But these assertions, repeated so often they’ve become clichés, collapse under any serious historical scrutiny. The truth is simple: Easter isn’t pagan, and neither are its origins. Rather, it is the central celebration of the Christian faith, grounded in real events, rooted in Jewish (not pagan) practice.
Perhaps some of the people who claim otherwise are simply used to distrusting authority (a good thing). A few may feel “superior” by asserting “hidden knowledge” (which is not at all a good thing: it’s pride, or gnosticism, or both).
But the truth is, even if Easter had all manner of pagan trappings (it does not), it wouldn’t matter: Christ came to conquer and redeem all things. That’s the whole point of the Resurrection: our Lord even conquered death! And Scripture tells us that it is indeed that Resurrection which is our hope, and that if it is not true then “we are to be the most pitied among men.” (1 Corinthians 15:17-19)
──────────────────────────────
- STATED TASK A -
Copy the passage on Easter's origins between "Perhaps some of" and "(1 Corinthians 15:17-19)", inclusive.
- STATED TASK B -
List every remark enclosed in parentheses in the passage on Easter's origins, in order.
──────────────────────────────
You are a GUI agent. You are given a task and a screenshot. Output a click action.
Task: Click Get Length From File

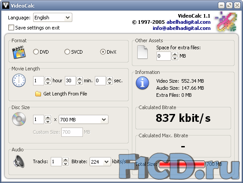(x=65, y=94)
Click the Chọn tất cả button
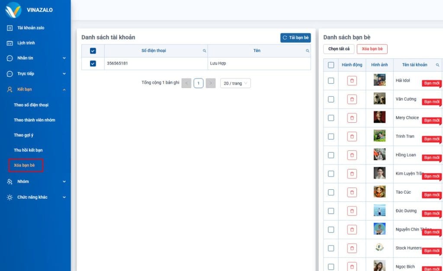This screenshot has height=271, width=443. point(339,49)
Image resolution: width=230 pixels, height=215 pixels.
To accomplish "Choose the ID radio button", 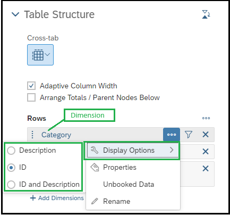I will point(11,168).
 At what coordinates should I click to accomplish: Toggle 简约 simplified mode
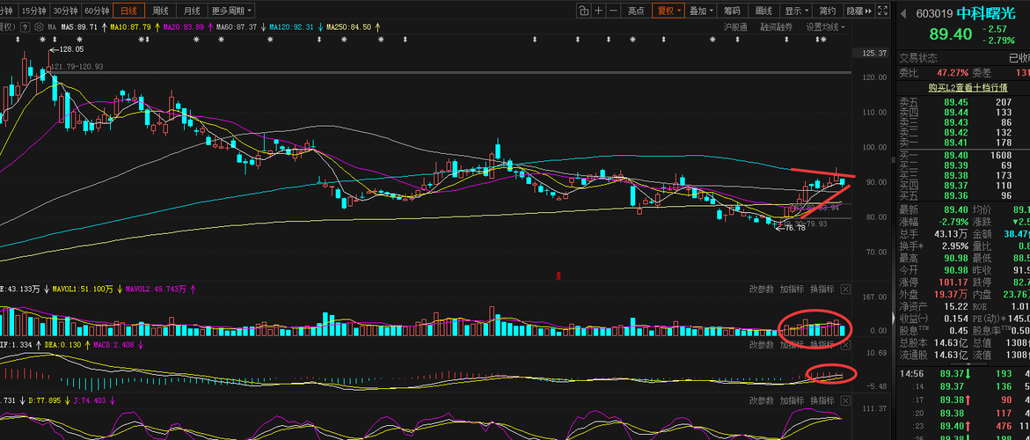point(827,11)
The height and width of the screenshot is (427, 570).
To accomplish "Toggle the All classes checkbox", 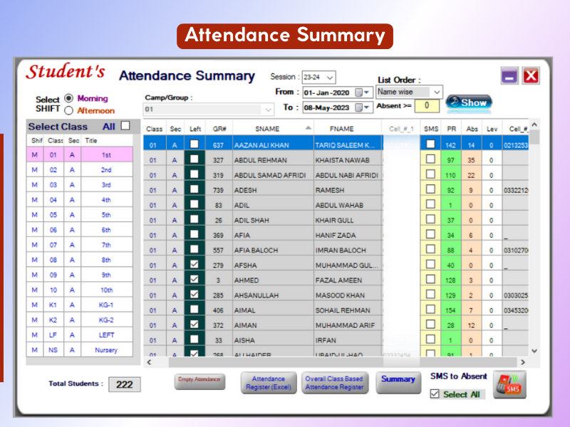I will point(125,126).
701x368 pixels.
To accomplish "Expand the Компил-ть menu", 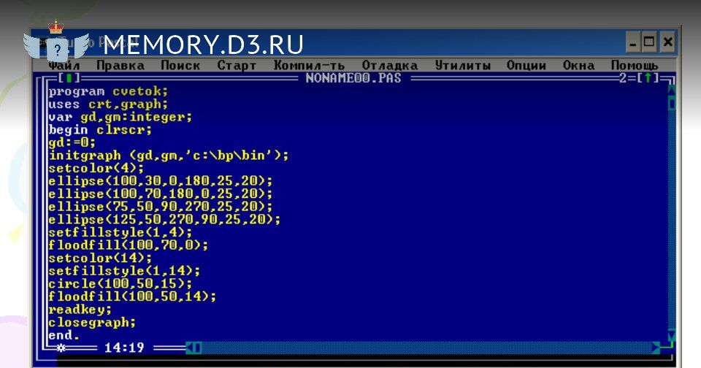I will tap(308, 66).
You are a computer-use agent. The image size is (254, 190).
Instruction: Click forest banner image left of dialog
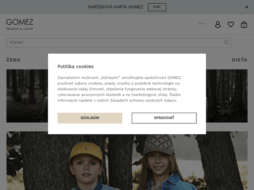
──────────────────────────────
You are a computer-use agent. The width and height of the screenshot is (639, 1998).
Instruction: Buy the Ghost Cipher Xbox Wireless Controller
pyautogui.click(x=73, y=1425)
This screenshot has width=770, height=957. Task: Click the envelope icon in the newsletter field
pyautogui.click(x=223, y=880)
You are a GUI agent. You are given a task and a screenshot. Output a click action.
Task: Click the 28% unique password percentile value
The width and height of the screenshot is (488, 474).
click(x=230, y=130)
──────────────────────────────
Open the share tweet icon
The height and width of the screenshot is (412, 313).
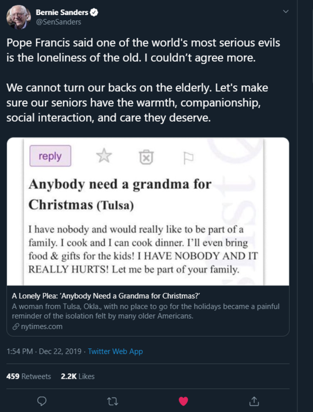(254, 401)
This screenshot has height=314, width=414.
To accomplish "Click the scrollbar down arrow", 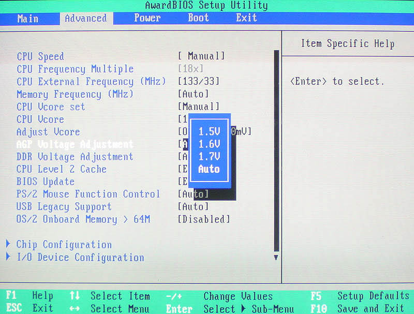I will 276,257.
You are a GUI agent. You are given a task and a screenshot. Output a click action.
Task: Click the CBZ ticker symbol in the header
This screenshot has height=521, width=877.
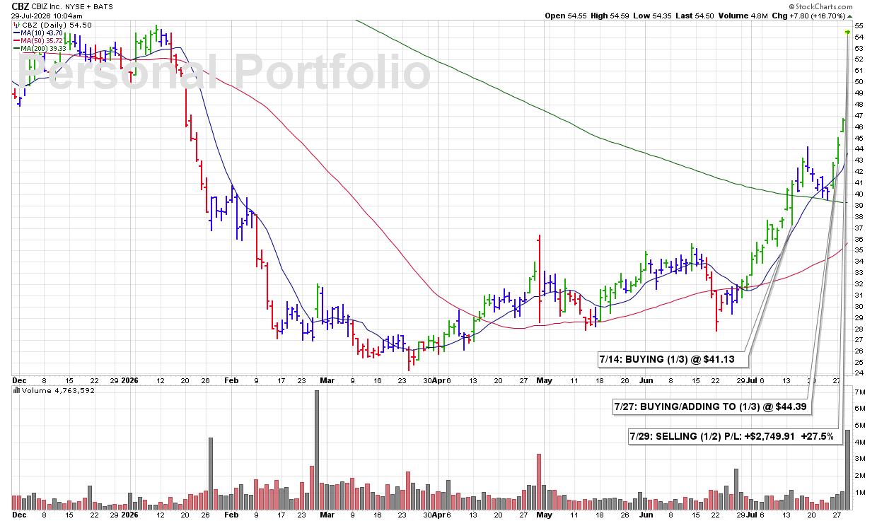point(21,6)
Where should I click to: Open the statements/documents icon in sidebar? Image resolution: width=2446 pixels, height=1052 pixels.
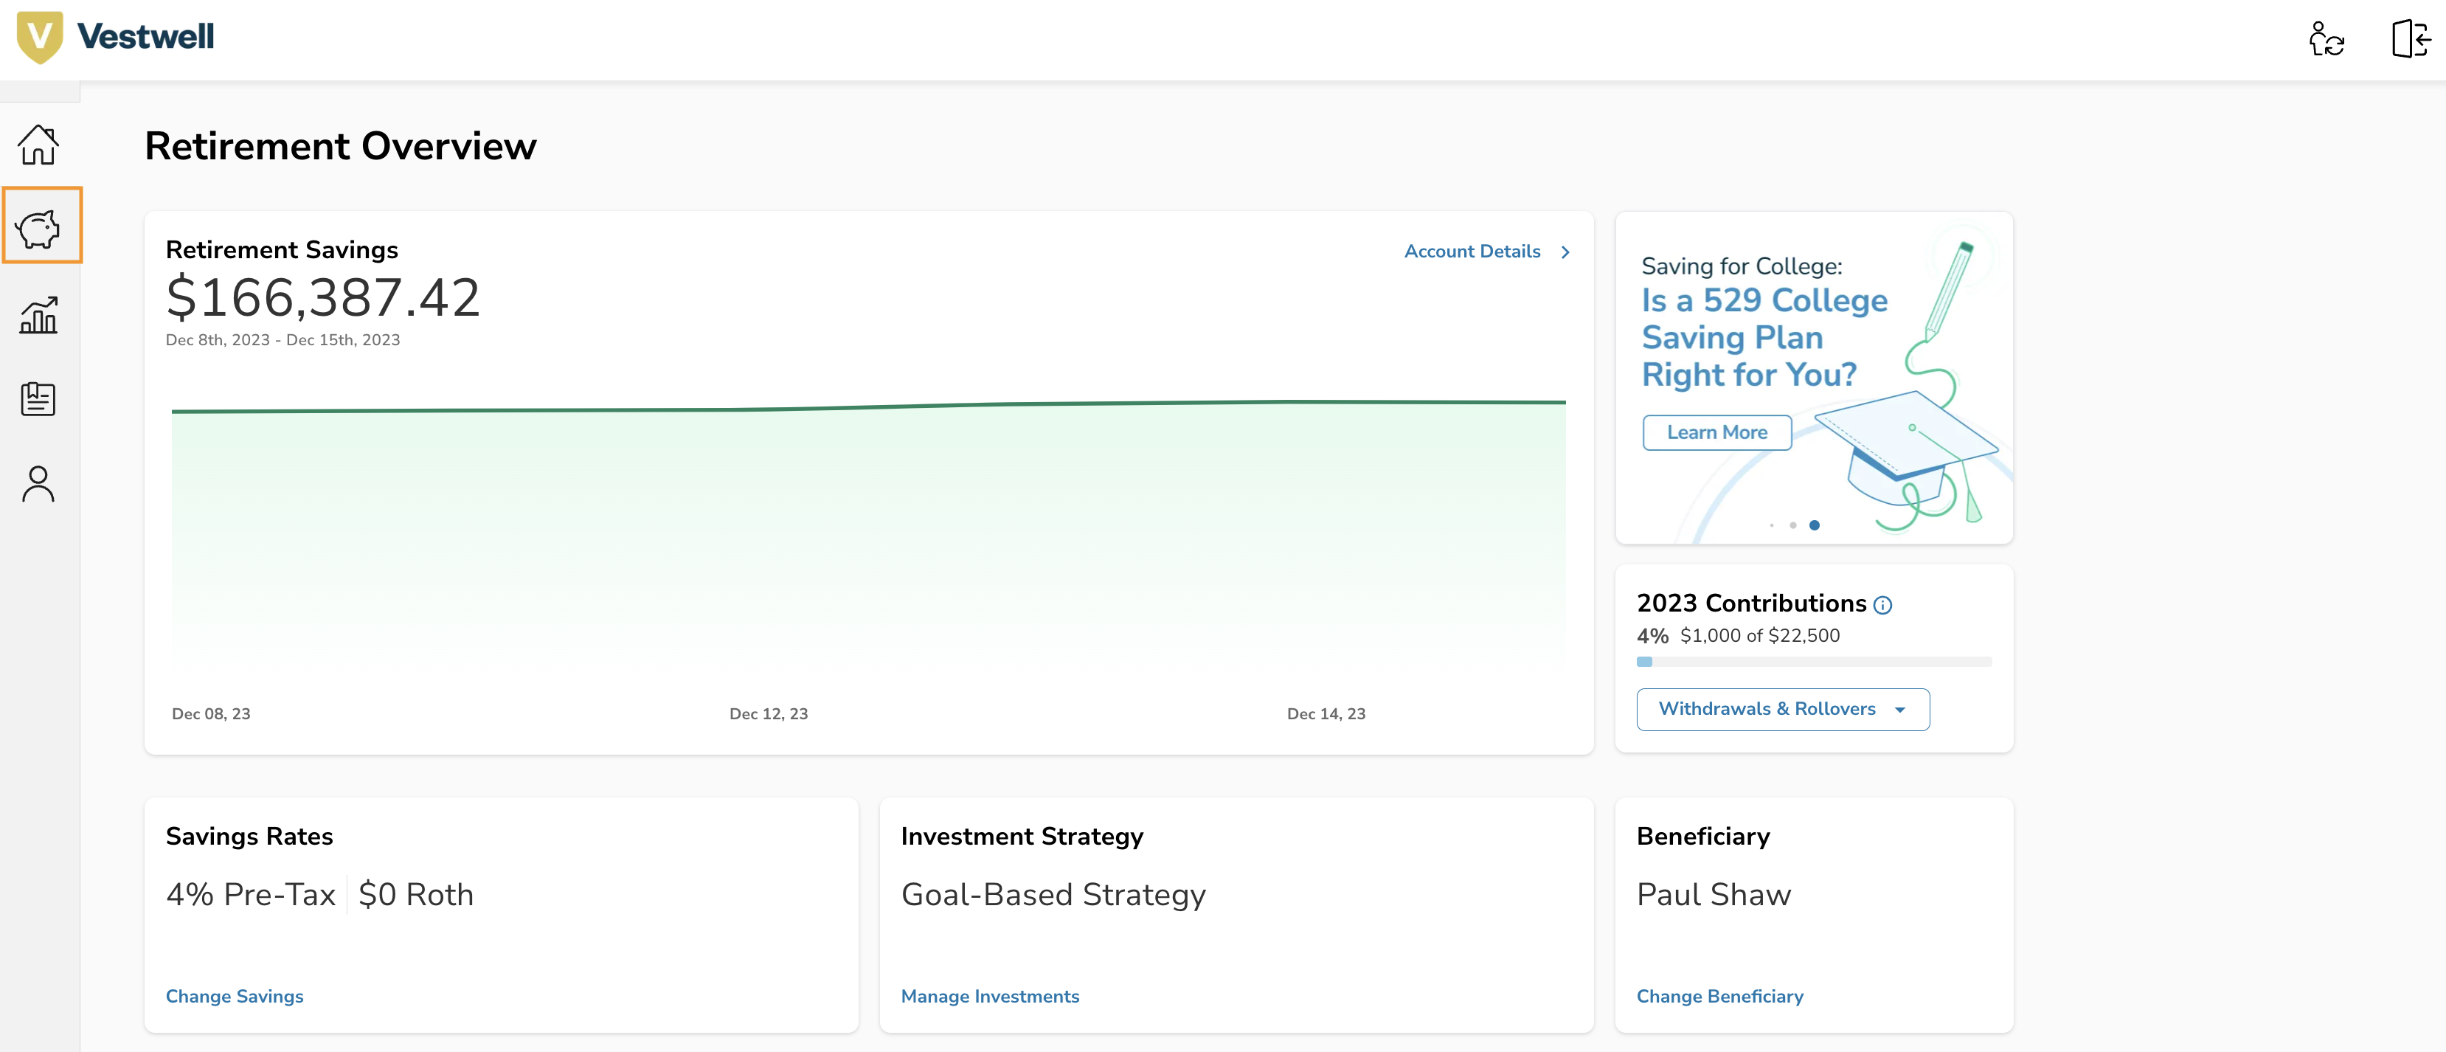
──────────────────────────────
- CORRECT OUTPUT A -
Perhaps some of the people who claim otherwise are simply used to distrusting authority (a good thing). A few may feel “superior” by asserting “hidden knowledge” (which is not at all a good thing: it’s pride, or gnosticism, or both).
But the truth is, even if Easter had all manner of pagan trappings (it does not), it wouldn’t matter: Christ came to conquer and redeem all things. That’s the whole point of the Resurrection: our Lord even conquered death! And Scripture tells us that it is indeed that Resurrection which is our hope, and that if it is not true then “we are to be the most pitied among men.” (1 Corinthians 15:17-19)

- CORRECT OUTPUT B -
1. not pagan
2. a good thing
3. which is not at all a good thing: it's pride, or gnosticism, or both
4. it does not
5. 1 Corinthians 15:17-19